A Thread of Grace, Mary Doria Russell’s sprawling Holocaust novel about northwestern Italy from 1943 onward, is a gripping narrative of escape, resistance, and reprisal. The characters, who have known hardship in this hardscrabble region, possess infinite patience and resourcefulness and have learned to expect reversals and the unexpected. My favorite is a former pilot who pickles himself in alcohol and masterminds the local resistance, passing as a German businessman one day, and a tradesman or a priest the next—pretty neat, because he’s Jewish. But many characters win laurels here, and how they manage to live and sometimes love despite terror and hardship will leave a lasting impression.

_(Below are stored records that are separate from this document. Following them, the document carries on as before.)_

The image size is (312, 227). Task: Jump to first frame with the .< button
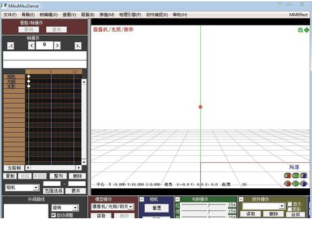click(11, 46)
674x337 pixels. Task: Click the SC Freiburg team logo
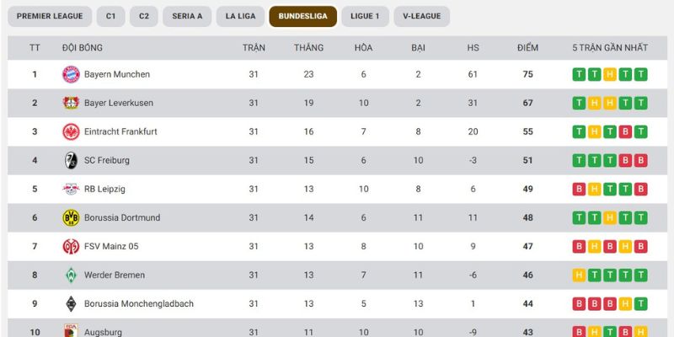70,160
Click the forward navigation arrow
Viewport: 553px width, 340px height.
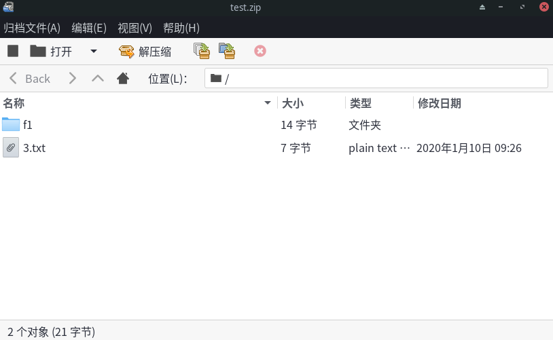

At the same time, Russell pulls no punches—she never does—so this is the war as it really was, not how Hollywood would have it.

Finally, An Instance of the Fingerpost depicts the combat between science and superstition in seventeenth-century England, and what a yarn Iain Pears spins. The same crime visited from several different perspectives, each narrator accusing the others of being unreliable, reveals the punishments inflicted by the self-styled righteous, thanks to their unshakable belief in faulty logic. A brilliant thriller about the nature of truth, this novel has much to say, and says it with insight, high drama, and humor, not least to skewer the disagreeable, smug, hidebound, and cruel behavior rampant in England. As a dead-on satire, the book carries a strongly feminist message, but by demonstration, not soapbox (an approach I wish other authors imitated). In Pears’s world, as in ours, men perceive women through the lens of their own weaknesses, and it’s no secret who suffers most.

I call these books the cream of this year’s harvest. I invite you to the reading feast!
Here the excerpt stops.